INFLUENCE OF SURFACE MODIFICATION ON THE MICROSTRUCTURE AND ELECTROACTIVITY OF REDUCED GRAPHENE OXIDE SUPPORTED PT CATALYST ELECTRODES

摘要

Graphene is widely explored to replace conventional catalysts or as supporting materials for improving the performance of catalysts. Especially, graphene oxide (GO) treated with some functional groups or doped by nitrogen are effective materials to modify the overall properties. To improve the catalytic activity of catalysts, functionalized graphene oxide supported platinum particles were prepared to study the surface modification effects. We presented the morphological and electrochemical properties of N-doped reduced graphene oxide (N-RGO) supported platinum particles. The N-RGO was prepared by coating N-containing polymer on RGO with the aid of an anionic surfactant and a following pyrolysis at 800 ℃. The morphologies and microstructures of the resulting products were examined by powder X-ray diffraction (XRD), X-ray photoelectron spectroscopy (XPS), field-emission scanning electron microscopy (FE-SEM) and transmission electron microscopy (TEM).

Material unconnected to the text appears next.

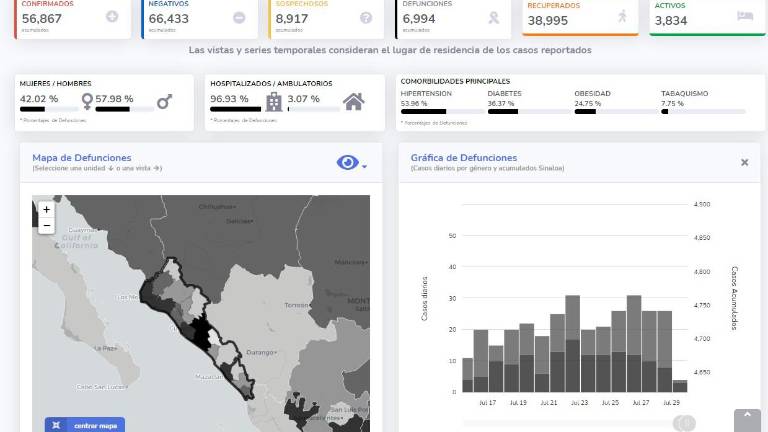Image resolution: width=768 pixels, height=432 pixels.
Task: Click the hospital building icon
Action: pyautogui.click(x=273, y=101)
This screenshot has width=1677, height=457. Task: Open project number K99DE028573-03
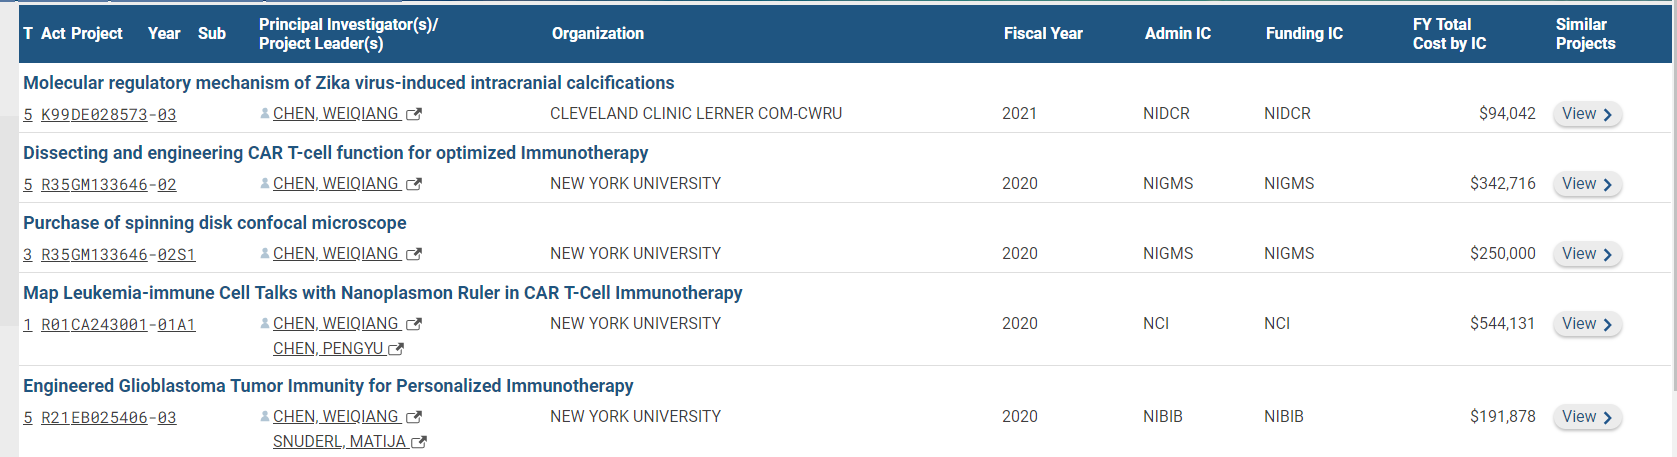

As a result, the average particle size of Pt/N-RGO was found to be 2.5 nm which was smaller than 2.9 nm of Pt/RGO. Cyclic voltammetry (CV) measurements revealed that modified catalyst showed the higher catalytic activity and the larger value in electrochemical surface area in comparison to those of the pristine catalysts. The results confirmed that the surface modified reduced graphene oxide can be used as a potential support for a fuel cell electrode application.